Mired in myths, this 58-room hotel began life as a hub of Toronto’s high society in the late 1800s. But by the 1970s, its well-to-do assembly halls had become a notorious boarding house and strip club where, rumor has it, live tigers strutted on stage alongside dancers. Boudoir-style rooms are lined with rich, ruby velvet drapes and patches of blush floral wallpaper, all finished with copious brass fixtures. Vinyl record players add a tinge of nostalgia, but pillow-top king-size beds, flatscreen TVs and yoga mats on request keep things firmly in the 21st century. Slide into a tufted red leather booth for brunch at The Civic restaurant, which champions seasonal local produce, and where you can wash down caramelized banana waffles, smothered in rum and lemon ricotta, with an Old Fashioned.
The opening in 2017 of this hotel, based in the city’s former fire department headquarters, signaled a renaissance of the long-neglected downtown. The 1920s exterior features were left intact, including arched entrances to the fire-truck bays with their classic red doors. The interior, however, takes its inspiration from its Midwest surrounds and nods to local sources, such as wallpaper from the Detroit Wallpaper Co. Minibars, meanwhile, are stocked with Michigan-made McClure’s potato chips, Our/Detroit vodka and whiskey from Journeyman Distillery just outside Chicago. The hotel has its own guide to help you explore downtown, directing you to such local gems as the Dime Store, where you can tuck into a mountainous breakfast hash topped with spicy ketchup and house-made sausage, or Bad Luck Bar, where you can sip a cashew-infused cocktail.

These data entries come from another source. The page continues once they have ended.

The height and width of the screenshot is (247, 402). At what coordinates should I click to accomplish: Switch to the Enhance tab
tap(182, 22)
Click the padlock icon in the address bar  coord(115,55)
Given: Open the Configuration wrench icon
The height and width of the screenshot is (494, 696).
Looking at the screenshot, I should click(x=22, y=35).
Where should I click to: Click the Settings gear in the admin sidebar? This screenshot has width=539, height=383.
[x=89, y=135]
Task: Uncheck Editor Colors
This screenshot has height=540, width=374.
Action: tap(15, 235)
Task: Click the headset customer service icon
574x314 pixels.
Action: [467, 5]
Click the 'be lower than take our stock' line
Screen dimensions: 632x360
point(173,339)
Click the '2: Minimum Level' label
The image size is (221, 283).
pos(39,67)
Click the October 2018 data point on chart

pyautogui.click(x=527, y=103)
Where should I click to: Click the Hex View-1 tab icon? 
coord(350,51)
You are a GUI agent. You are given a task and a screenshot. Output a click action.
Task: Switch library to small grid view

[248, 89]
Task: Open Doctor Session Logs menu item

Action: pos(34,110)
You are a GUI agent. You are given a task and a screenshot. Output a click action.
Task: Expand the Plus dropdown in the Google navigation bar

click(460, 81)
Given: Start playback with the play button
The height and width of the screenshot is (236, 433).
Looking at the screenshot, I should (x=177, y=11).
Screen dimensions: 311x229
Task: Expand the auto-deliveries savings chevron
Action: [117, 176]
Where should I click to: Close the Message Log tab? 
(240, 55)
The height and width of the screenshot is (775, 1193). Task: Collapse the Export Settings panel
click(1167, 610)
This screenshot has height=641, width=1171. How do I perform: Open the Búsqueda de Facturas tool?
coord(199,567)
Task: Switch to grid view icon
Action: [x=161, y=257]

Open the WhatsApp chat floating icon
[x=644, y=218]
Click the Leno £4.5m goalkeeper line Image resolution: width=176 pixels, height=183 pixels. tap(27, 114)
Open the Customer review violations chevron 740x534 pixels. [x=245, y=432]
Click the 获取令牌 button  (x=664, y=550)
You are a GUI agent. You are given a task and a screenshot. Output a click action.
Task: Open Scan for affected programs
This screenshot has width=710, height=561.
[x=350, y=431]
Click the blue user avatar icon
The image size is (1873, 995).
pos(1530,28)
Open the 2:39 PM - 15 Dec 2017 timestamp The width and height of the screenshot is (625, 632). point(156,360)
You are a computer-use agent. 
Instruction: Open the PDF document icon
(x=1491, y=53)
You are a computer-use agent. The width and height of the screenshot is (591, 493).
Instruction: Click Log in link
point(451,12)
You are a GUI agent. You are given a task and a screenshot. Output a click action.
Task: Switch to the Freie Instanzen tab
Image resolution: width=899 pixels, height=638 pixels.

The colonial city of Zacatecas in north-central Mexico is a Unesco World Heritage Site dating back to the 16th century, with breathtaking Baroque facades built of dusky pink stone that sprang up after the discovery of silver. At its heart, the San Pedro bullfighting arena entertained crowds for more than a century, but it closed in 1975 and fell into disrepair. Now happily devoid of gory bullfights, the building has been restored to its former splendor and reincarnated as the Quinta Real Zacatecas, with original architecture and colonial-style interiors. Enjoy a lazy lunch on the terracotta-tiled balcony that skirts the original ring, and start your evening with a drink at Bar Botarel, with its romantic booths that sit snugly under the amphitheater. Afterwards, head to nearby Mina El Eden, an equally atmospheric underground nightclub in a former mine.